_What the exercise asks:_
Please determine the number of lines in the material below that contain the word "Sword", and state it alone.

- - - - -

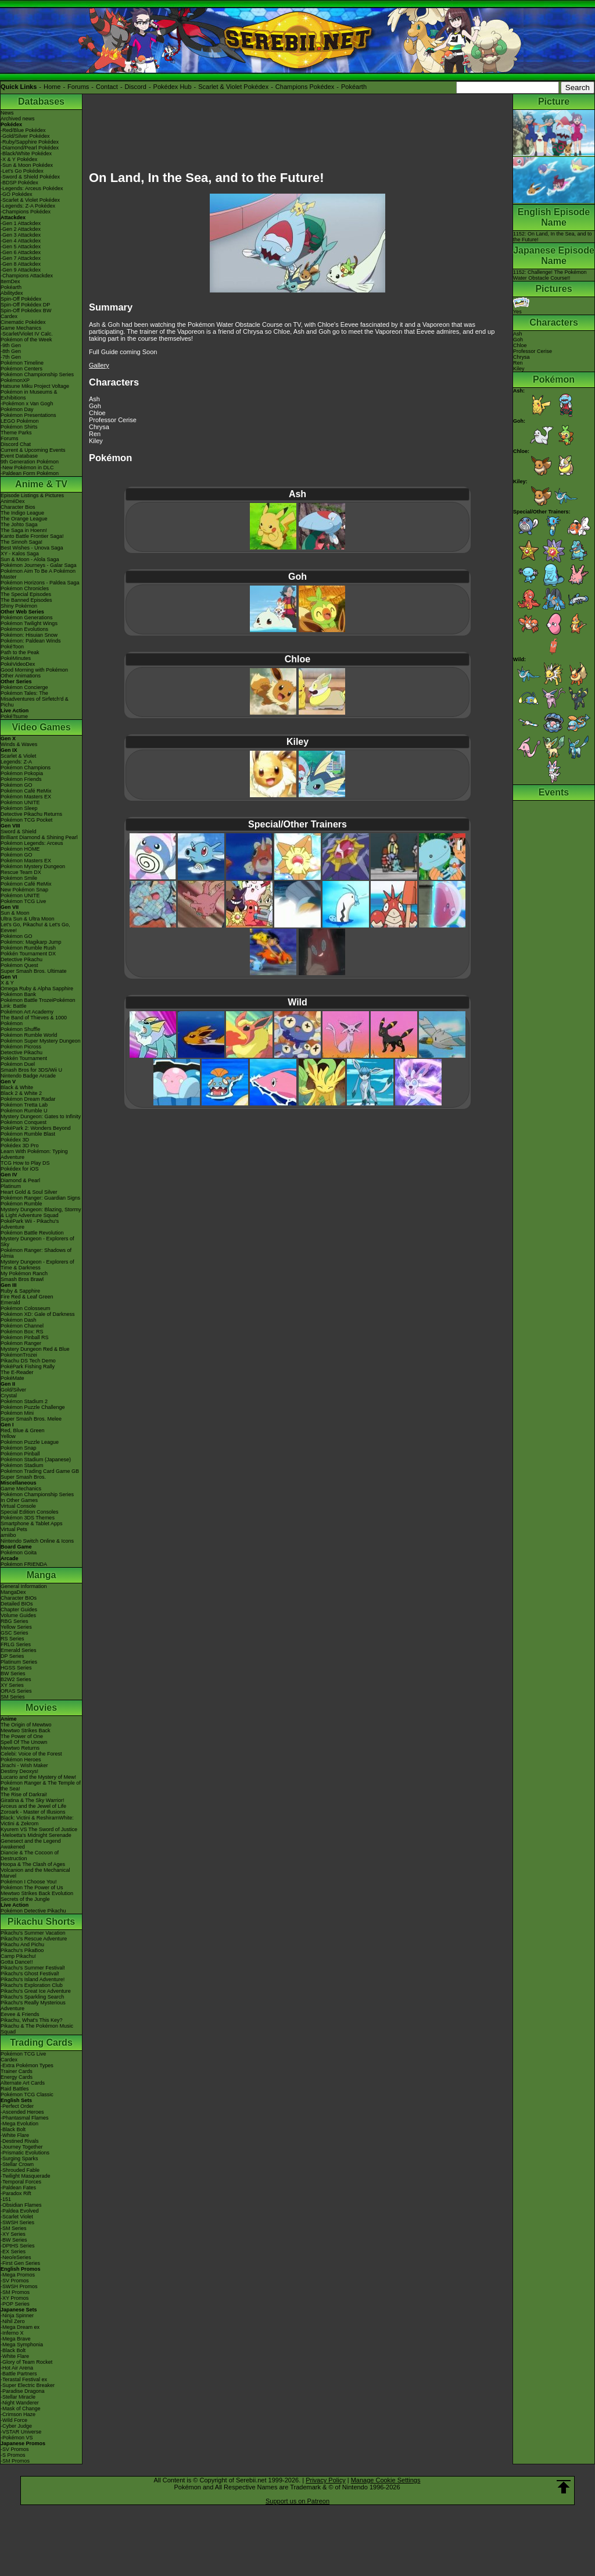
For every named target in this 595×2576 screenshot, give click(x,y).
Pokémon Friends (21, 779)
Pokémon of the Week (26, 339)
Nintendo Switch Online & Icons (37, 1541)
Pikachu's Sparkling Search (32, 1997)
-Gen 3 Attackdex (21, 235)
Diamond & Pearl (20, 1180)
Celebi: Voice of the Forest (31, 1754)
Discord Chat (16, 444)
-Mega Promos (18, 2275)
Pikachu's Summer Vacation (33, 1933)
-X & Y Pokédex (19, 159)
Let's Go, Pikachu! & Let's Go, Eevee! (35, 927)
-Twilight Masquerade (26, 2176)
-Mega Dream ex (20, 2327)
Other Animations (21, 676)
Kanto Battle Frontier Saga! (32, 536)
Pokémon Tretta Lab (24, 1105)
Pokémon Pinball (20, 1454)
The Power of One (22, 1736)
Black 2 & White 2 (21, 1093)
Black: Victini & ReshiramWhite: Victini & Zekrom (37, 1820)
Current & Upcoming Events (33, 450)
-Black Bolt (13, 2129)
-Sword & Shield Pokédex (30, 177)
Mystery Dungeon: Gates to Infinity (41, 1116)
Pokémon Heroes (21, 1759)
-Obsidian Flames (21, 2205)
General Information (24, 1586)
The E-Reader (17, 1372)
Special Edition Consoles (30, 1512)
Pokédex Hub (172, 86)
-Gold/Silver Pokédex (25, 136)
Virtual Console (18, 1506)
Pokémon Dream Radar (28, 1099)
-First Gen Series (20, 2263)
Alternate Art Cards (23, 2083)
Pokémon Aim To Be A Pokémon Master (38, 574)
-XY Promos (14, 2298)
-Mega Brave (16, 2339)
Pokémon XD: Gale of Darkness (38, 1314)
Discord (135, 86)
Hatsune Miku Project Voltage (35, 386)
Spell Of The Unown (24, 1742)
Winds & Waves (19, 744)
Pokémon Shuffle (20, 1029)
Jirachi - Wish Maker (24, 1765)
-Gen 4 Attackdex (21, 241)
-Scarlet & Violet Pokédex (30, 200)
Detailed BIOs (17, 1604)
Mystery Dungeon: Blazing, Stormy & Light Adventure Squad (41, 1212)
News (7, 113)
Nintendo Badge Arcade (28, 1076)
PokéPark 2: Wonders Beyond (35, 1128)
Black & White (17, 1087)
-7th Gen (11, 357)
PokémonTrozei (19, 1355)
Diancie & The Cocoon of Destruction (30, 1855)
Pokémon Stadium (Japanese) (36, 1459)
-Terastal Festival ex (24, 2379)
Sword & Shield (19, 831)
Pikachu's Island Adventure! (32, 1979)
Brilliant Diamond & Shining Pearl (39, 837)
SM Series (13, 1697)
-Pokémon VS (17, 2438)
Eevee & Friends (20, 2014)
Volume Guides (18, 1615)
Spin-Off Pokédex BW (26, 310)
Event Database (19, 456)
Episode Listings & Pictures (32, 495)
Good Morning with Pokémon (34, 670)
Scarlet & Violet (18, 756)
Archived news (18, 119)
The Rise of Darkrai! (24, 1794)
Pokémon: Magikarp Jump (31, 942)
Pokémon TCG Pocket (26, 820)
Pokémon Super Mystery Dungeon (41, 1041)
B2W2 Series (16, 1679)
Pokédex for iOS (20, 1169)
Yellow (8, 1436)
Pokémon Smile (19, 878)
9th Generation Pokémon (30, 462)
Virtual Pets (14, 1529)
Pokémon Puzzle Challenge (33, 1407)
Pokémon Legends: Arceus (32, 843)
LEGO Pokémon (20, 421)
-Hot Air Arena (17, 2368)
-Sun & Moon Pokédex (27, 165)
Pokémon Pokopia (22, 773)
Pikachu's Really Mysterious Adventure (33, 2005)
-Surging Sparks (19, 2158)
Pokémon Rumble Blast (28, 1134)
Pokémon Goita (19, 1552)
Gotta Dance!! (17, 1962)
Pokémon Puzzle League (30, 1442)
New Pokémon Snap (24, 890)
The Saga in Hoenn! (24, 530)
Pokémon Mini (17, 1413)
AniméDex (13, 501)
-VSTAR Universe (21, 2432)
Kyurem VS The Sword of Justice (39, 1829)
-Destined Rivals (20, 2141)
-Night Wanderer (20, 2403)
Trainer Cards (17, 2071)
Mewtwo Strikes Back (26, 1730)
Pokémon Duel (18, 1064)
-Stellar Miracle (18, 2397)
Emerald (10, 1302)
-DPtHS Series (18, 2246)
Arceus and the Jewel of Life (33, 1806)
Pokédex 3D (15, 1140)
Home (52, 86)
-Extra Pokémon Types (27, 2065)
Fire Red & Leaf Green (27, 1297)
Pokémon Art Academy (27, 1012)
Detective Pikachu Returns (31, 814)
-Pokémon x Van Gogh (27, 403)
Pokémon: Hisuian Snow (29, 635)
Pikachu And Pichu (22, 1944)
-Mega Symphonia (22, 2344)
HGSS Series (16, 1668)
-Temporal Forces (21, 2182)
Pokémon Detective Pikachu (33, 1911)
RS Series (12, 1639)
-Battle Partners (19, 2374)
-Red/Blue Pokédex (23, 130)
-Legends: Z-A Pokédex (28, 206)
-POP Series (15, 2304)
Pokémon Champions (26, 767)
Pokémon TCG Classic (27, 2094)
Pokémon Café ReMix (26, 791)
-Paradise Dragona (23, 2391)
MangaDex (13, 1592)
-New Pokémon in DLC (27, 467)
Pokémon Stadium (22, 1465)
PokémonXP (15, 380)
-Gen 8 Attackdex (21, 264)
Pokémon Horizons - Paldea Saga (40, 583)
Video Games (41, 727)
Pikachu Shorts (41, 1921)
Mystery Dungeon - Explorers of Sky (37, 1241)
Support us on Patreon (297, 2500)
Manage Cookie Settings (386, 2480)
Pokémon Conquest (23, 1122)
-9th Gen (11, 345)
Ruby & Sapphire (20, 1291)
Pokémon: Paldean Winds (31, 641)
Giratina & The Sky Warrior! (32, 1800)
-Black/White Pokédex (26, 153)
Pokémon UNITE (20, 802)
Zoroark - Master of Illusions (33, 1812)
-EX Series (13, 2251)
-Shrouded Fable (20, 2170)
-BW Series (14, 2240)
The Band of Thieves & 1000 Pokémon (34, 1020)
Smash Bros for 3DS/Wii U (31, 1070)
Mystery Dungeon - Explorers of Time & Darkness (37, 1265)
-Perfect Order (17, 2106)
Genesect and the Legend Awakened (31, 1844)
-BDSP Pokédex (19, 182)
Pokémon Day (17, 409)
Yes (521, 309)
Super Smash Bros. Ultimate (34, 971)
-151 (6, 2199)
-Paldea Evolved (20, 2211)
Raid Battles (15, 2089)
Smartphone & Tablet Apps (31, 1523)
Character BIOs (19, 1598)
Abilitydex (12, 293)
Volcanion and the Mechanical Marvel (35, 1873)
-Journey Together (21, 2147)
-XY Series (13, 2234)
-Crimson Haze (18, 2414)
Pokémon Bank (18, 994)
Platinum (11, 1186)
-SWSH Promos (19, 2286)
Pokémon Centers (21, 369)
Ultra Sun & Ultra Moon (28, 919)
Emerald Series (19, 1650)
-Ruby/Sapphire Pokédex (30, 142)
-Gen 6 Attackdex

- - - - -

_Worked solution:_
3